Julian Mitchell, Analyst

That’s great. Thank you.

Cathy Suever, CFO

Thanks, Julian.

Operator, Operator

Our next question comes from Andy Casey with Wells Fargo Securities. Your line is now open.

Andy Casey, Analyst

Thanks a lot. First question on Europe. It doesn't seem like that's trending any differently than you expected, but are you seeing any signs of improving macro conditions? Are you seeing anything on the ground that would follow that?

Tom Williams, CEO

We observed some minor improvement in Europe. EMEA industrial went from minus 13 to minus 11 in Q2. Overall, it isn't attributed to any particular end market, just a broad slight improvement.

Andy Casey, Analyst

Okay. Thanks, Tom. Last question, I think last quarter you called out the percentages of phase three and phase four, so phase three and phase four being 28% and 48% respectively.
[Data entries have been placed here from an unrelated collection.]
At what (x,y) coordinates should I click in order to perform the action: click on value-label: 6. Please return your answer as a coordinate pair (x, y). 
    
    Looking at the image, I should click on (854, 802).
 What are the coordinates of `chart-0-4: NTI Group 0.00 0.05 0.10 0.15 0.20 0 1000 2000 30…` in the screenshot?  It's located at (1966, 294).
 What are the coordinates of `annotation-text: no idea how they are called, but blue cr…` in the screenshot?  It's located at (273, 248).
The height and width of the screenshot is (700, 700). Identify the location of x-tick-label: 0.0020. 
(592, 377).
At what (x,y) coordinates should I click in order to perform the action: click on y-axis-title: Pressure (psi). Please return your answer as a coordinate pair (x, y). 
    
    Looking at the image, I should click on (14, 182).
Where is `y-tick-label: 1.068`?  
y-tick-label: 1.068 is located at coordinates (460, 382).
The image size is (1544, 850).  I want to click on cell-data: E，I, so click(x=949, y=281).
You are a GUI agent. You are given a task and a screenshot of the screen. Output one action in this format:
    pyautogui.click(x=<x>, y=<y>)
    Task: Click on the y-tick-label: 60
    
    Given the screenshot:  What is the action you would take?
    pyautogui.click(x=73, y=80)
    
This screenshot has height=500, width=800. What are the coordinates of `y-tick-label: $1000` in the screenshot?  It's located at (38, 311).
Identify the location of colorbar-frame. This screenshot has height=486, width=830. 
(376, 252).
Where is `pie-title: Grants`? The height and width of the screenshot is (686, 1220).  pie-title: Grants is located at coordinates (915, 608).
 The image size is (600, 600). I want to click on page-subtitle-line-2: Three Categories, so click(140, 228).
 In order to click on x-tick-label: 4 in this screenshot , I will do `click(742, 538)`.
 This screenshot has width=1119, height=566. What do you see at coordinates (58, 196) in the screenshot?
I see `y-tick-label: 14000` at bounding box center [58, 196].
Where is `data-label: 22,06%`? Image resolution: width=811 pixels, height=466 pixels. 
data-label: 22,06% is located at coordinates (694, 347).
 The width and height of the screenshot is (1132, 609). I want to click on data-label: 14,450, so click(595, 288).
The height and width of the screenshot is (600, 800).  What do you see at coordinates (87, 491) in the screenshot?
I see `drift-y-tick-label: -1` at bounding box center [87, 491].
It sounds like North American distribution had a bit of a lag down. How did phase three and phase four trend in Q2, especially excluding the North American distribution piece?

Tom Williams, CEO

Phase two was at plus 17%. Phase three represented a drop to 72%. The shift came primarily from the distribution decline from phase four into phase three due to weaker automotive performance.

Andy Casey, Analyst

Okay. Thank you very much.

Cathy Suever, CFO

Thanks Andy. Liz, I think we have time for one more question.

Operator, Operator

Our last question comes from Stephen Volkmann with Jefferies. Your line is now open.

Stephen Volkmann, Analyst

Well, just slid it in. Thank you.

Cathy Suever, CFO

Good morning.

Stephen Volkmann, Analyst

Can I just ask Tom to go back to something you were discussing earlier concerning product line simplification? For many companies, a big part of the process was divesting some products that may be underperforming. You've made lots of acquisitions. Can you envision Parker going through a process of divesting significant chunks of revenue to prepare for higher returns in the future? Or is the portfolio where you want it, with only minor tweaks needed?

Tom Williams, CEO

The answer is no, you're not going to see any major chunks come off. Our portfolio is constructed with a lot of complementary interconnectivity. We can't simply cut off tails, as they might be vital for another division. We aim for margin improvements through a structured approach. No major changes are anticipated, just minor adjustments to refine efficiency.

Cathy Suever, CFO

Okay. Thanks, Stephen. This concludes our question-and-answer session and the earnings call. Thank you everyone for joining us today. Robin and Jeff will be available throughout the day to take your calls should you have further questions. Thank you and enjoy the rest of your day.

Operator, Operator

Ladies and gentlemen, this concludes today's conference call. Thank you for participating. You may now disconnect.